* _Records shown_:
⁂

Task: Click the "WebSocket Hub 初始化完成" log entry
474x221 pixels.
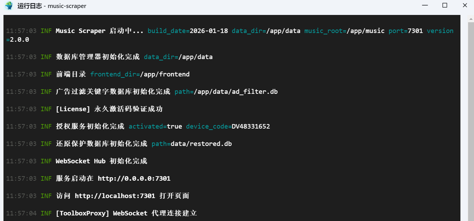Action: 101,161
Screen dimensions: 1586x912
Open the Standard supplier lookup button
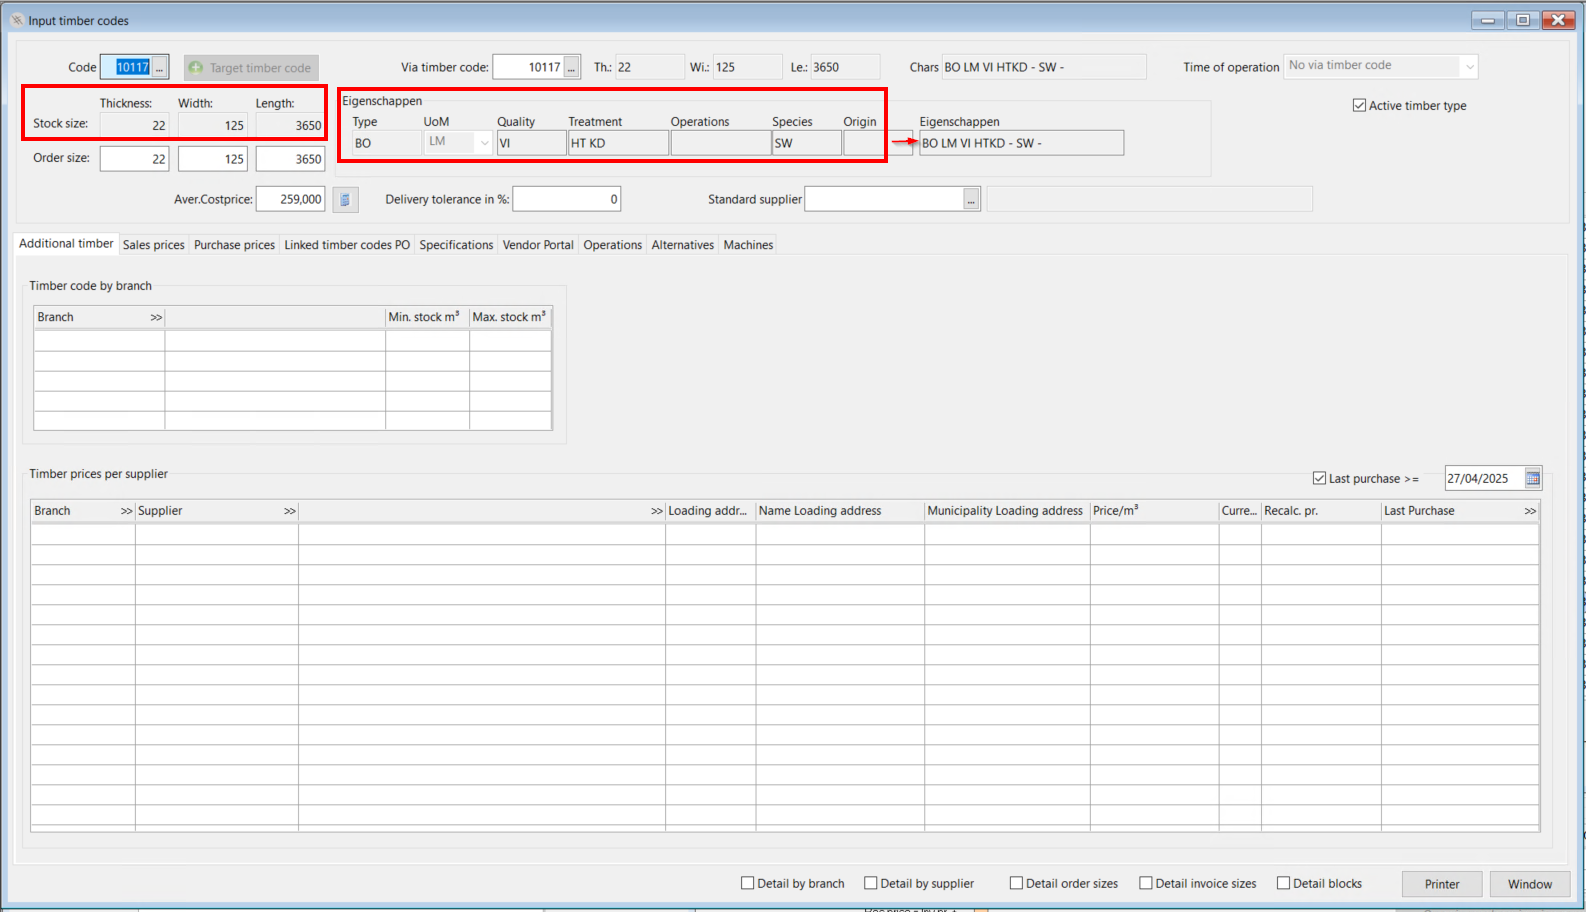pyautogui.click(x=971, y=200)
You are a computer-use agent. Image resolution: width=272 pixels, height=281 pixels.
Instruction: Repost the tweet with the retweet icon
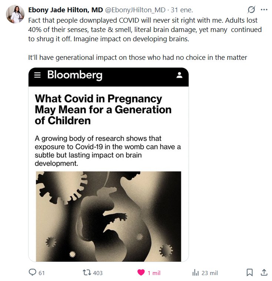click(87, 272)
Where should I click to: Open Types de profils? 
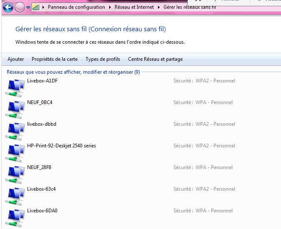click(103, 59)
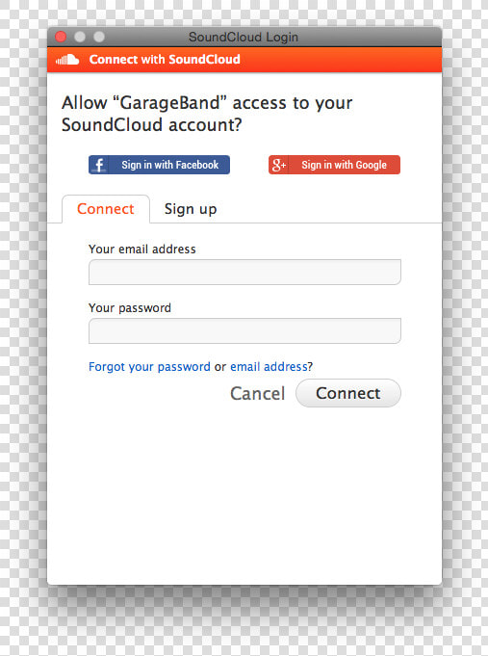Focus the password input field

click(244, 331)
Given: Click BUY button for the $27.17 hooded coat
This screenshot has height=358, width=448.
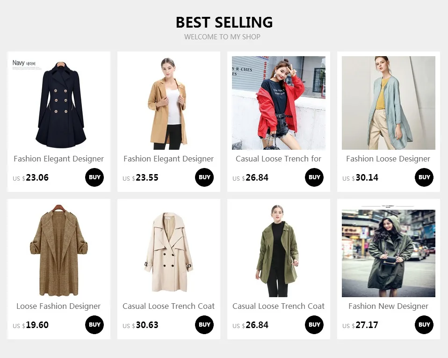Looking at the screenshot, I should point(424,325).
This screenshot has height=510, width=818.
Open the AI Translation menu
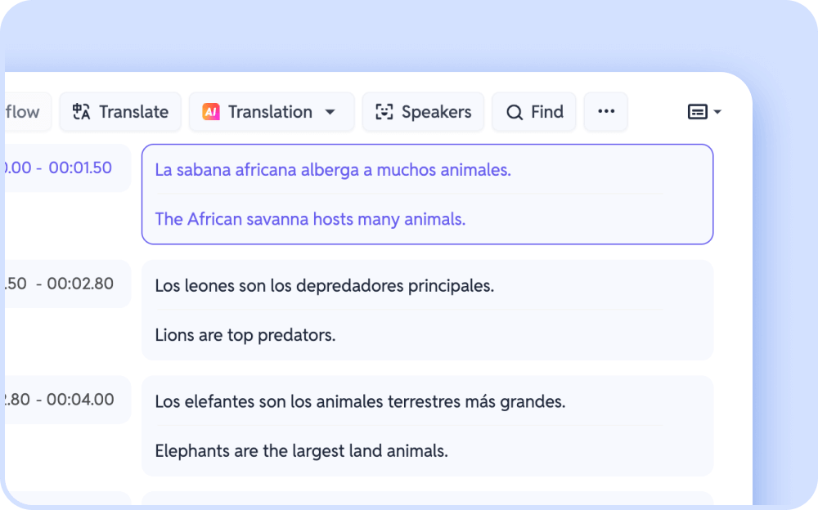pyautogui.click(x=270, y=112)
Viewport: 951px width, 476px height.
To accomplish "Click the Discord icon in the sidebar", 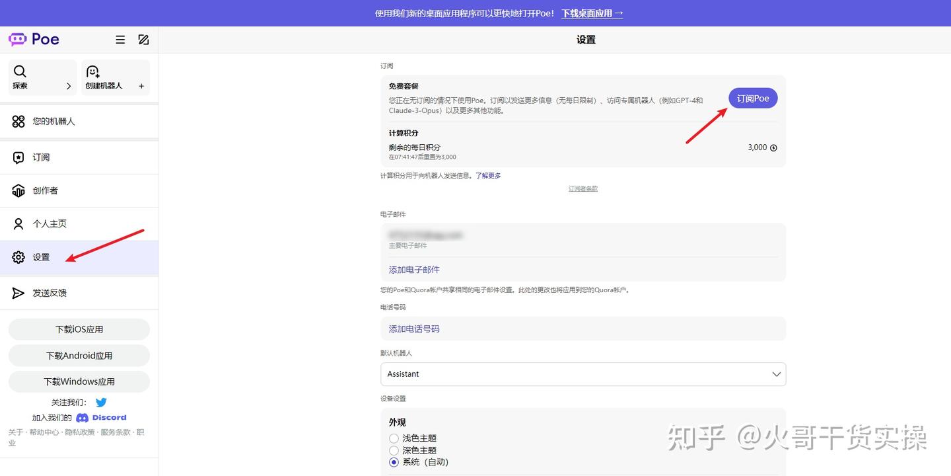I will click(82, 417).
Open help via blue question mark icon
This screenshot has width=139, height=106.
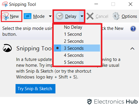coord(133,29)
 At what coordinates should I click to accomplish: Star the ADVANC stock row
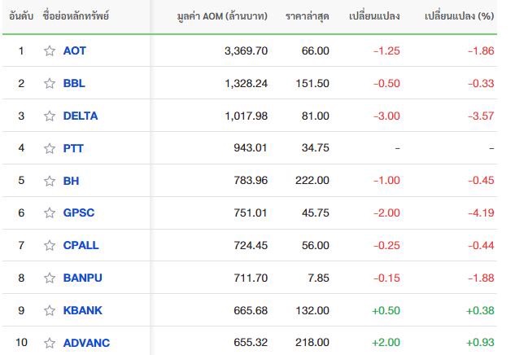pyautogui.click(x=50, y=343)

⁂

* _Work to complete_: Text only, no pictures: please print exactly the lines above from the line with "This screenshot has height=358, width=448." up to and including the line with "Viewport: 951px width, 476px height.", and nothing else.

* _Response to this task_:
This screenshot has height=358, width=448.
Looking at the screenshot, I should point(424,325).
This screenshot has height=510, width=818.
Open the AI Translation menu
pyautogui.click(x=270, y=112)
Viewport: 951px width, 476px height.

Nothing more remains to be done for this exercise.